Copy out the records in full for the stretch from the line containing "Viewport: 861px width, 538px" through the line containing "pos(955,136)", adding 114 to every coordinate in the answers.

Data on locating visible targets:

╔══

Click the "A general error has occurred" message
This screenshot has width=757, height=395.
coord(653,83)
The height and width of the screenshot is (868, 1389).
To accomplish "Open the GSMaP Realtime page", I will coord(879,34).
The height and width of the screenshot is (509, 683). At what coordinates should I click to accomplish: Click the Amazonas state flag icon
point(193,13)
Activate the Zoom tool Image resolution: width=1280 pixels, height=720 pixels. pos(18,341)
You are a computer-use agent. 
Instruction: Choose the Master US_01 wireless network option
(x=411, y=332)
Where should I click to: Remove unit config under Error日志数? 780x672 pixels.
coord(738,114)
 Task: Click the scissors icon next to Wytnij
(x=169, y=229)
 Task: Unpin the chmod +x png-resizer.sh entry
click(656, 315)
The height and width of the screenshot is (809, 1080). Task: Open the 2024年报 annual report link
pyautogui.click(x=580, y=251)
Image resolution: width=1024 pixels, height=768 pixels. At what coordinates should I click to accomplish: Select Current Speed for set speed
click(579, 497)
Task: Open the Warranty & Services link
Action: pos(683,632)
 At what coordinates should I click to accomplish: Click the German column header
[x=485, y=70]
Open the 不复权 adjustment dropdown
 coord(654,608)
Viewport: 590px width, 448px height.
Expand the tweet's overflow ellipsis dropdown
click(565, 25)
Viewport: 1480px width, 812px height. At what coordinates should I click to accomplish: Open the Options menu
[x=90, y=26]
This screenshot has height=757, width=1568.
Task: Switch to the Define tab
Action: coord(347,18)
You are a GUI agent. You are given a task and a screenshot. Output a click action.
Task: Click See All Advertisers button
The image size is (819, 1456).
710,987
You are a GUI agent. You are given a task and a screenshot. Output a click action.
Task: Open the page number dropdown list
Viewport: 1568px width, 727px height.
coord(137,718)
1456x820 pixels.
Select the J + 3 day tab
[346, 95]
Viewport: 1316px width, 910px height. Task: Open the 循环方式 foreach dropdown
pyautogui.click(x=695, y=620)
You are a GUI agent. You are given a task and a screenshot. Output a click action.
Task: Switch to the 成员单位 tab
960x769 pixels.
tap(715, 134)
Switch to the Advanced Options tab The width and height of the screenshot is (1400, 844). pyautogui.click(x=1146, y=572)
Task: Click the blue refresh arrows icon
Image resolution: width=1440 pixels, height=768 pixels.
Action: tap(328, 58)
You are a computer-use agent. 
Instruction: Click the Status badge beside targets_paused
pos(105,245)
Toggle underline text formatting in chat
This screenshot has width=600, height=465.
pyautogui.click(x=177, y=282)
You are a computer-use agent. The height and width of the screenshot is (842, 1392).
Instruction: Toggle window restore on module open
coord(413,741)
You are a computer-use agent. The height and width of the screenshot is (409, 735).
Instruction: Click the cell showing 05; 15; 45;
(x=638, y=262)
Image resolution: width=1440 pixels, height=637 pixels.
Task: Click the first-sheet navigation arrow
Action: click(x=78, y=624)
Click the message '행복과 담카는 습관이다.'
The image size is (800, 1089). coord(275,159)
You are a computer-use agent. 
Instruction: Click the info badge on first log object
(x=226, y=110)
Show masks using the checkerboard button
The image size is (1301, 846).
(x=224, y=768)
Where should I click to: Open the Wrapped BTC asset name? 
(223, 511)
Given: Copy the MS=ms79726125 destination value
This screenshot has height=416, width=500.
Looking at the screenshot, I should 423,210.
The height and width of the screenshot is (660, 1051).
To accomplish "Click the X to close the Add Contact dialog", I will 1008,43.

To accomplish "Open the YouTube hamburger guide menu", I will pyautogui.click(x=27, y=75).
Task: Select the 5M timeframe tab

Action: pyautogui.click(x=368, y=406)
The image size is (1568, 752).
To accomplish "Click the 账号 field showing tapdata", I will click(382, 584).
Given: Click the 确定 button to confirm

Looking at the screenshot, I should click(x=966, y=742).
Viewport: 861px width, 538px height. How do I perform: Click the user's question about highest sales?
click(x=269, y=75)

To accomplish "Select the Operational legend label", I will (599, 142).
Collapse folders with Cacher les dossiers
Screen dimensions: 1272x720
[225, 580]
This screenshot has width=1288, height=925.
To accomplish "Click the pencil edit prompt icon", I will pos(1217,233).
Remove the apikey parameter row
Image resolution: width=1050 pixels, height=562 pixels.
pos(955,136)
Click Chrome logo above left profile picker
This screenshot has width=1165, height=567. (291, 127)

╚══

### WRITTEN ANSWER
Viewport: 861px width, 538px height. How do I perform: Click the user's question about highest sales?
click(x=383, y=189)

To accomplish "Select the Operational legend label", I will (713, 256).
Collapse folders with Cacher les dossiers
Screen dimensions: 1272x720
[339, 694]
This screenshot has width=1288, height=925.
To accomplish "Click the pencil edit prompt icon", I will pos(1331,347).
Remove the apikey parameter row
Image resolution: width=1050 pixels, height=562 pixels.
pos(1069,250)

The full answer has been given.